Segment Start: RECORDS SUPPLIED

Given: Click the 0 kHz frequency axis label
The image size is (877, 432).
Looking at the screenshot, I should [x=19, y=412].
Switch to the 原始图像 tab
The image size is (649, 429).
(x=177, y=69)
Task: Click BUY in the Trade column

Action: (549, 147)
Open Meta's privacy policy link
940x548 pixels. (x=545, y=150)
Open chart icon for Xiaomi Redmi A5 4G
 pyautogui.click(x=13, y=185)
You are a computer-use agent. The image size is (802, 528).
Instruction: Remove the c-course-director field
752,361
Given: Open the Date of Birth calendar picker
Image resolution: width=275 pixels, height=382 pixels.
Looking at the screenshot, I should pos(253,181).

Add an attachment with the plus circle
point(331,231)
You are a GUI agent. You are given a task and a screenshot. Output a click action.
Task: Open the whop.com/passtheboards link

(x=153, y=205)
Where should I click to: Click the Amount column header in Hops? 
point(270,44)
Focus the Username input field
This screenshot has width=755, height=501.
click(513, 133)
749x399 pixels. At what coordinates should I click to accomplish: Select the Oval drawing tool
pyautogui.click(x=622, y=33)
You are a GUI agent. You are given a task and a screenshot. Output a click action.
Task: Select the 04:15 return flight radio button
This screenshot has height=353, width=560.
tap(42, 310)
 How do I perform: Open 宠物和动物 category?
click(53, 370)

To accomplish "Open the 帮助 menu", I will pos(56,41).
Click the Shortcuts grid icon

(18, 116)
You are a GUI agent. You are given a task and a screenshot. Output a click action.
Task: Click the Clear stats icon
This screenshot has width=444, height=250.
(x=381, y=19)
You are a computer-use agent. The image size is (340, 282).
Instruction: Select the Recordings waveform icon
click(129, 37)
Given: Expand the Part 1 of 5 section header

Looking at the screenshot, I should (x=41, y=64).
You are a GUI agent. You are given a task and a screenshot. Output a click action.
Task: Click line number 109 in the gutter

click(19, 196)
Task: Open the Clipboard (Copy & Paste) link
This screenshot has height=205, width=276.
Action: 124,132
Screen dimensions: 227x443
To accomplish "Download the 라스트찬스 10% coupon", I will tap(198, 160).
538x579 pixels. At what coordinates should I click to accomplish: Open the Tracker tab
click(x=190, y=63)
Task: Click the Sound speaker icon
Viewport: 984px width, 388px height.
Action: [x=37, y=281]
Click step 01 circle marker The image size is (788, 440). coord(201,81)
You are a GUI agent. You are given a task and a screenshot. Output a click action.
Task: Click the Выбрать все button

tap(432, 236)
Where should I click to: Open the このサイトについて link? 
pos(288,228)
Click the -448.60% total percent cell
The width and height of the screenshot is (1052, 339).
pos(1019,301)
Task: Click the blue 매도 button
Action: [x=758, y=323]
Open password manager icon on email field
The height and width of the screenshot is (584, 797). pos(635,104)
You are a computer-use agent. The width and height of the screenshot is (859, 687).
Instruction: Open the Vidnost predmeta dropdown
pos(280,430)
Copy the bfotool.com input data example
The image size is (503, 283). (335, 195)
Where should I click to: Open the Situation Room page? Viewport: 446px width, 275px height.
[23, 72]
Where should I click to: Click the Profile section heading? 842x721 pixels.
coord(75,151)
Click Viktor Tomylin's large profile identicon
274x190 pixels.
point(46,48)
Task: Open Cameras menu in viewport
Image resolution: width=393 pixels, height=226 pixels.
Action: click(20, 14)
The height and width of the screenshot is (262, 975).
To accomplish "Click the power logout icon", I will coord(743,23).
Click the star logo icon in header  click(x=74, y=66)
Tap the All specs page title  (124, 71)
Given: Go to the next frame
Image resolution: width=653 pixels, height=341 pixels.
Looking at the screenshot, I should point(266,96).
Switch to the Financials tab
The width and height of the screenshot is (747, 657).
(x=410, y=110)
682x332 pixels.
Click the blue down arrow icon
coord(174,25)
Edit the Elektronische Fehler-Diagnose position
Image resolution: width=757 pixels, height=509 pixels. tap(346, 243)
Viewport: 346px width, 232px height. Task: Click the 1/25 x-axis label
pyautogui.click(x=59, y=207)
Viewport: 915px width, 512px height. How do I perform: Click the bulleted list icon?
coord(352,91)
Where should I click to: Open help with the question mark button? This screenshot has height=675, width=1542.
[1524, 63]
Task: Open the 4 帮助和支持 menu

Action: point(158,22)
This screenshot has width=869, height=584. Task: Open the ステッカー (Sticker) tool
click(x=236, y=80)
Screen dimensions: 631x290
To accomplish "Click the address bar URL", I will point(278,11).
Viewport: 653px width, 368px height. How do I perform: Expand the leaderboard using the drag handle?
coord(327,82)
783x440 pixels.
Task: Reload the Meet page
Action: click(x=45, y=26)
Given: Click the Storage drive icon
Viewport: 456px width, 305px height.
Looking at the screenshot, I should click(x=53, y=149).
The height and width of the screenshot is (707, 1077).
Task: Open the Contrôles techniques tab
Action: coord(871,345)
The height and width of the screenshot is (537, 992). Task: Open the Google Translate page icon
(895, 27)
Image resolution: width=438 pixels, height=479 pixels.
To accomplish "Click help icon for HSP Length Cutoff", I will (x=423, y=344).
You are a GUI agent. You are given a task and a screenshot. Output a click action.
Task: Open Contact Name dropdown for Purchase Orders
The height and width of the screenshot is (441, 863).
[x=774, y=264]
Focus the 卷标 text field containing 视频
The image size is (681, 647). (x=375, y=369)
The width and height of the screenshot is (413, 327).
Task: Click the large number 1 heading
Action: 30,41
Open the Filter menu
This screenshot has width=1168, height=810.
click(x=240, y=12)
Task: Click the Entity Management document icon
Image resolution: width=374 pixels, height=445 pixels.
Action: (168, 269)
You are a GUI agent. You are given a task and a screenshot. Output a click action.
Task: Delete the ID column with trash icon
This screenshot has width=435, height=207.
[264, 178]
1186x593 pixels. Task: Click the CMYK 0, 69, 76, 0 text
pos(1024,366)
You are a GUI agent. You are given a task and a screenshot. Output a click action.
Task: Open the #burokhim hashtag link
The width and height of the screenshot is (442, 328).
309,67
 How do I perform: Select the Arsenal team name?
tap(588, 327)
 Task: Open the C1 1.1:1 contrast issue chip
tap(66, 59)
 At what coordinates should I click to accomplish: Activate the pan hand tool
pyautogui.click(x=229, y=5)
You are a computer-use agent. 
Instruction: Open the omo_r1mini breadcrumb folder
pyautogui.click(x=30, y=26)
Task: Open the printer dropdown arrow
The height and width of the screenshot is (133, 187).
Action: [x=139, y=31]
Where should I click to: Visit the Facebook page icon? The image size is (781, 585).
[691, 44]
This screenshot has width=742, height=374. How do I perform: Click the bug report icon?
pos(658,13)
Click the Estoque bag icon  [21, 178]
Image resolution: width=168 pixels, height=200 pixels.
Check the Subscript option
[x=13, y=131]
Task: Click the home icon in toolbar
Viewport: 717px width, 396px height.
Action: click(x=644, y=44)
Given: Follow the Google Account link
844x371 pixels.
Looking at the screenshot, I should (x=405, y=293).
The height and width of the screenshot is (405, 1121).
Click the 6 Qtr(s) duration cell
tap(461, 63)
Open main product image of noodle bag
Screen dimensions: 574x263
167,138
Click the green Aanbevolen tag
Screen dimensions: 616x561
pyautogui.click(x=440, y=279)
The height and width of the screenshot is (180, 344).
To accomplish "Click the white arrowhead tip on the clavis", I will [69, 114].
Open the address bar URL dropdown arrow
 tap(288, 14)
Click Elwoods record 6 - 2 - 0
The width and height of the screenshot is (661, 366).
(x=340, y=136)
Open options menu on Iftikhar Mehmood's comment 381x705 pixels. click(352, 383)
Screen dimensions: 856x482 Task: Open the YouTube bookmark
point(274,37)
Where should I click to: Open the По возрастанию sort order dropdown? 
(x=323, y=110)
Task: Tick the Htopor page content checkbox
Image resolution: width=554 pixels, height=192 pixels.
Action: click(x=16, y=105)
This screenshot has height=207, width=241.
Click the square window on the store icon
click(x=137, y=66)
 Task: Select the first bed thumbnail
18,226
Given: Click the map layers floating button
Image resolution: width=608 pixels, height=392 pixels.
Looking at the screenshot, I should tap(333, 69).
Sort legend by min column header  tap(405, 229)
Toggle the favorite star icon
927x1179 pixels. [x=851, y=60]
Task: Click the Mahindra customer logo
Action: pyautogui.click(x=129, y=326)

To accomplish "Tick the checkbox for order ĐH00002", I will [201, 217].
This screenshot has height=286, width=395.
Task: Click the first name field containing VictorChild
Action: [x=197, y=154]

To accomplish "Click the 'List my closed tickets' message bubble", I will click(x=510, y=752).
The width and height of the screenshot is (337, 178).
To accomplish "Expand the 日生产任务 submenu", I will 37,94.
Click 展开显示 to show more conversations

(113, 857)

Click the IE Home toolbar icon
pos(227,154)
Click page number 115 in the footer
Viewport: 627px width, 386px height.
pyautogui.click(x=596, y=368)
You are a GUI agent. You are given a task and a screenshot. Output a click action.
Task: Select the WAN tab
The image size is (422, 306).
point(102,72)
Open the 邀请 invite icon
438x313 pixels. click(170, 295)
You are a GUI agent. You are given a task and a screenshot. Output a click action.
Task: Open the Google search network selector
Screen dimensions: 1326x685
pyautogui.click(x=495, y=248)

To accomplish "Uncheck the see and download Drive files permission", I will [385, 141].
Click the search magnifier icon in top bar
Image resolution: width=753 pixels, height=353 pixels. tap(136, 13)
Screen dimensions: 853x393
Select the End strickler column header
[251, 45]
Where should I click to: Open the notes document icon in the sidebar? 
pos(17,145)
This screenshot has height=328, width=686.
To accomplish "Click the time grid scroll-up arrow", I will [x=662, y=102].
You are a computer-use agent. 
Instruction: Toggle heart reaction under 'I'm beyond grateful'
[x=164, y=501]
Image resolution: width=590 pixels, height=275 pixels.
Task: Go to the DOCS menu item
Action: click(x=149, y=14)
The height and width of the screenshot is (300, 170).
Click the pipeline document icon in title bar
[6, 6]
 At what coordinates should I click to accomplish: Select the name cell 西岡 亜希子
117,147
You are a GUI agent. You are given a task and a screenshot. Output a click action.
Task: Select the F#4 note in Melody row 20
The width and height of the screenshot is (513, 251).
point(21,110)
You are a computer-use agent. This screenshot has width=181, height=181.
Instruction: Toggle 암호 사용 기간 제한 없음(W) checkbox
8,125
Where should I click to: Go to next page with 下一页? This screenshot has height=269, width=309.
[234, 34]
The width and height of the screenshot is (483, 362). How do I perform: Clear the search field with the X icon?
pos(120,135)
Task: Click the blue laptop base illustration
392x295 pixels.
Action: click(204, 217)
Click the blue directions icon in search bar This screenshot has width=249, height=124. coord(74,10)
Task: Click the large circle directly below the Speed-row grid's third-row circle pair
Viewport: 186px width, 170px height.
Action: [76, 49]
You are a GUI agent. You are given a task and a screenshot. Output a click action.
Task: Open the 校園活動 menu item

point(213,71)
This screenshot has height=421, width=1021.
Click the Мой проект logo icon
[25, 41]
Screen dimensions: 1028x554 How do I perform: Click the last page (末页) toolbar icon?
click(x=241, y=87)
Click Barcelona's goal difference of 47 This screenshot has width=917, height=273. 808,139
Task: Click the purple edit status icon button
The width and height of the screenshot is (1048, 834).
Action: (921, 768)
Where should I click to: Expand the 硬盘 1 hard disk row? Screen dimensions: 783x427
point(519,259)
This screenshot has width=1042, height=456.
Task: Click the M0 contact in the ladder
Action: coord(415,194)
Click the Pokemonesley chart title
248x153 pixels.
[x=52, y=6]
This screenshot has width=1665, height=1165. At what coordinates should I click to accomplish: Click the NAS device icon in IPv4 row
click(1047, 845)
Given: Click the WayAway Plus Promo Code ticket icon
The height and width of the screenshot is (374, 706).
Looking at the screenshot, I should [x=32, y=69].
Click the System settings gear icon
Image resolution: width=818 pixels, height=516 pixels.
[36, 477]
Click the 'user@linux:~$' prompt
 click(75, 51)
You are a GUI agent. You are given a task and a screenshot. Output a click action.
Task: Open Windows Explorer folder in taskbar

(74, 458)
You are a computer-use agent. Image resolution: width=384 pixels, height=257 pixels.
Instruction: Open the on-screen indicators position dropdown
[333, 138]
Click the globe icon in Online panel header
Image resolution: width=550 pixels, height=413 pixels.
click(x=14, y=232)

Segment End: RECORDS SUPPLIED

◆ WHAT THE TASK ASKS
All lines from the one that contains "Screen dimensions: 1028x554" to the end of the records above are to be copied exactly; leave out the rest.

◆ COMPLETED TASK
Screen dimensions: 1028x554 How do I perform: Click the last page (末页) toolbar icon?
click(x=241, y=87)
Click Barcelona's goal difference of 47 This screenshot has width=917, height=273. 808,139
Task: Click the purple edit status icon button
The width and height of the screenshot is (1048, 834).
Action: (921, 768)
Where should I click to: Expand the 硬盘 1 hard disk row? Screen dimensions: 783x427
point(519,259)
This screenshot has width=1042, height=456.
Task: Click the M0 contact in the ladder
Action: coord(415,194)
Click the Pokemonesley chart title
248x153 pixels.
[x=52, y=6]
This screenshot has width=1665, height=1165. At what coordinates should I click to accomplish: Click the NAS device icon in IPv4 row
click(1047, 845)
Given: Click the WayAway Plus Promo Code ticket icon
The height and width of the screenshot is (374, 706).
Looking at the screenshot, I should [x=32, y=69].
Click the System settings gear icon
Image resolution: width=818 pixels, height=516 pixels.
[36, 477]
Click the 'user@linux:~$' prompt
 click(75, 51)
You are a GUI agent. You are given a task and a screenshot. Output a click action.
Task: Open Windows Explorer folder in taskbar

(74, 458)
You are a computer-use agent. Image resolution: width=384 pixels, height=257 pixels.
Instruction: Open the on-screen indicators position dropdown
[333, 138]
Click the globe icon in Online panel header
Image resolution: width=550 pixels, height=413 pixels.
click(x=14, y=232)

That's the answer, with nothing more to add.